Negative reporter screen for the PAM dependence of dFnCpf1's regulatory activity. (A) Design of the screening circuit. A randomized 6-nt PAM sequence (red) was placed upstream of a fixed target sequence, and a ribozyme insulator (RiboJ) was inserted between the target and the reporter gene to eliminate the effect of PAM sequences on yfp translation. (B) Fluorescence distributions measured by flow cytometry for clones carrying the specified PAM sequences or cell populations carrying the randomized PAM library, under the non-induced condition. (C) Fluorescence measured under the induced condition, for n = 200 clones carrying different PAMs randomly selected from flow-cytometer sorted library cells. Error bars represent the standard deviation of two to four independent experiments on different days. (D) Fluorescence for the 200 sample clones under two different IPTG inducer concentrations (20 μM and 100 μM).

Fig. 6

Predictions of PAM strengths for dFnCpf1. (A) Predictions of repression strengths for 4096 6-nt PAMs. PAMs are sorted by predicted values. Back predictions were made for measured PAMs in the sample pool (n = 200) from values predicted for unmeasured PAMs (n = 3896). For measured values (red dots), error bars show the standard error of mean for two to four independent measurements on different days.
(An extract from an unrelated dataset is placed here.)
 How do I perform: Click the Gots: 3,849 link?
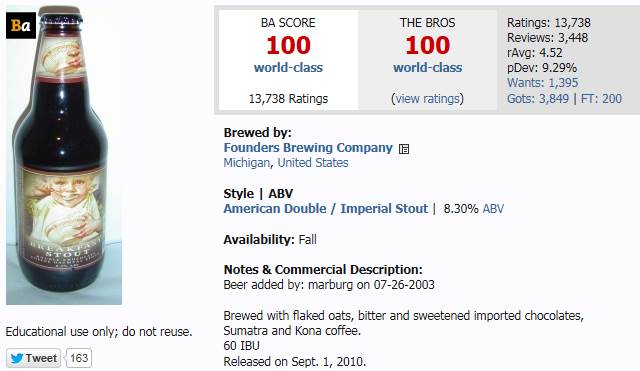[x=538, y=99]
Sequence logos were obtained from measured PAMs with fluorescence strengths in ranges (0,200), (200, 600) and (600, 4000). (B) Site degeneracy for PAM positions 3–6. Box plots for measured PAM strengths (log fluorescence values, y-axis) of the sequence context specified on the x-axis. Percentages in parentheses indicate fractions of contexts that are degenerate by a 2-fold threshold. Numbers on top indicate the number of measured words within each sequence context. (C) Correlation between predictions and measured values in a sample run of cross-validation tests at 50% training set-testing set split. ρ: Pearson correlation between log values. (D) Summary of cross-validation tests. Distribution of correlation between predictions and measurements for the training (left) and testing (right) sets. In each run, data for training were randomly selected from and thus have the same distribution as the sample pool. 100 runs were conducted for each training set-testing set splitting ratio.